:: PROBLEM DETAILS ::
Exactly as written, print every line of the listing below and omit its pictures.

:: EXERCISE DATA ::
*** Block opens ***
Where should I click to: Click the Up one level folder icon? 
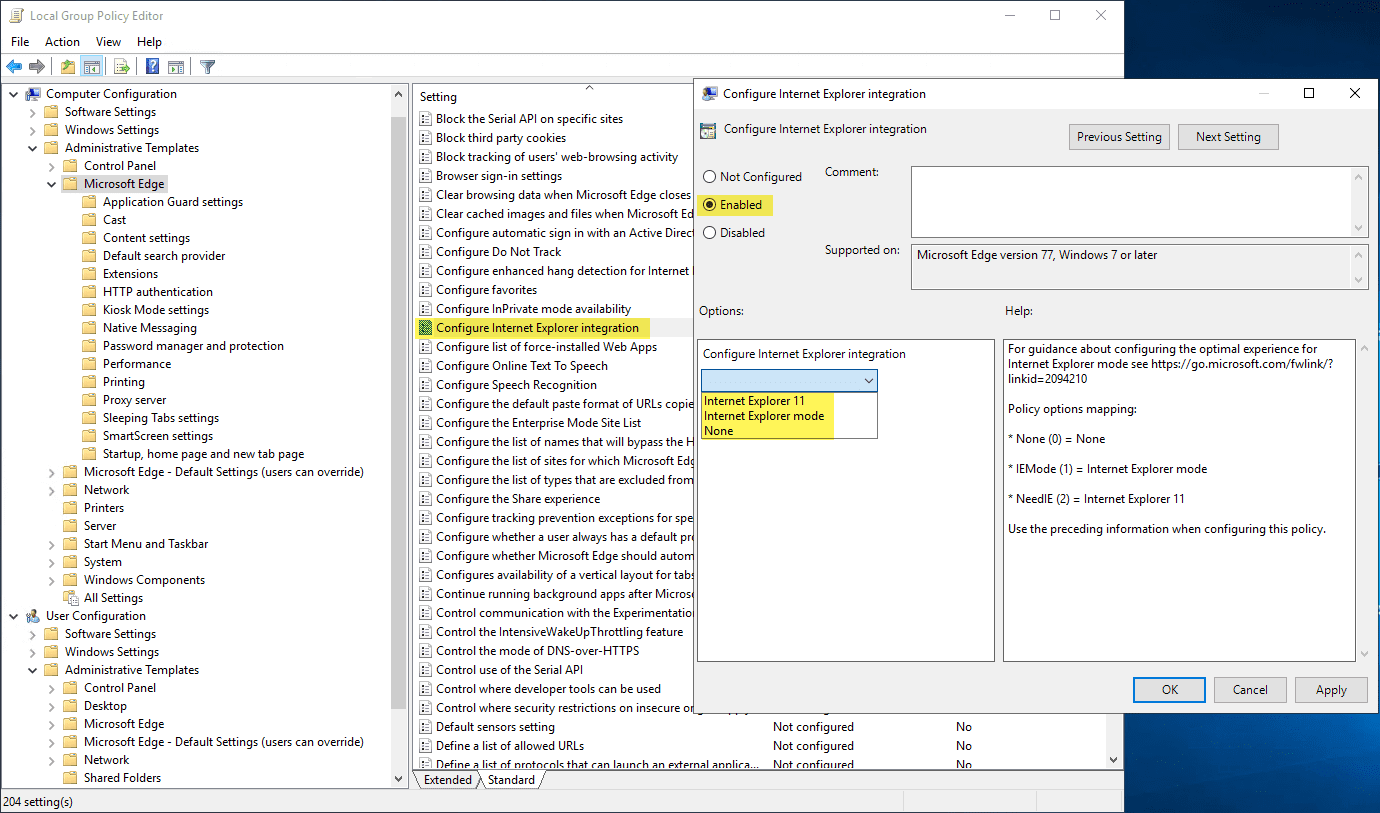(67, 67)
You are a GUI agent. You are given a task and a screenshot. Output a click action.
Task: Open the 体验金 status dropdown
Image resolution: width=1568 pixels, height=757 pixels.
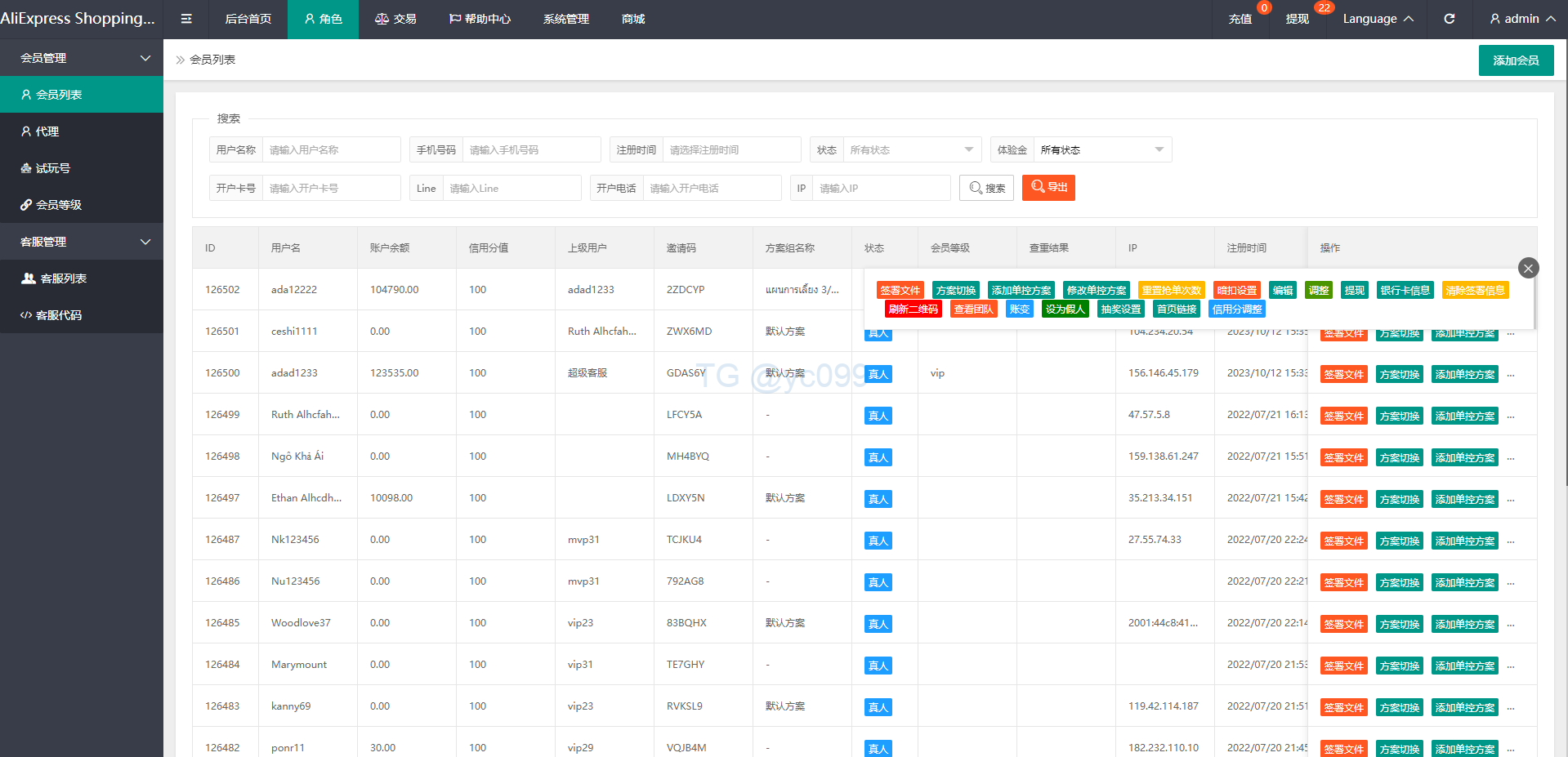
*** Block closes ***
:: SOLUTION BELOW ::
Where should I click to: Click the Up one level folder icon? 
(67, 67)
You are a GUI agent. You are given a task and a screenshot. Output a click action.
Task: Open the 体验金 status dropdown
Image resolution: width=1568 pixels, height=757 pixels.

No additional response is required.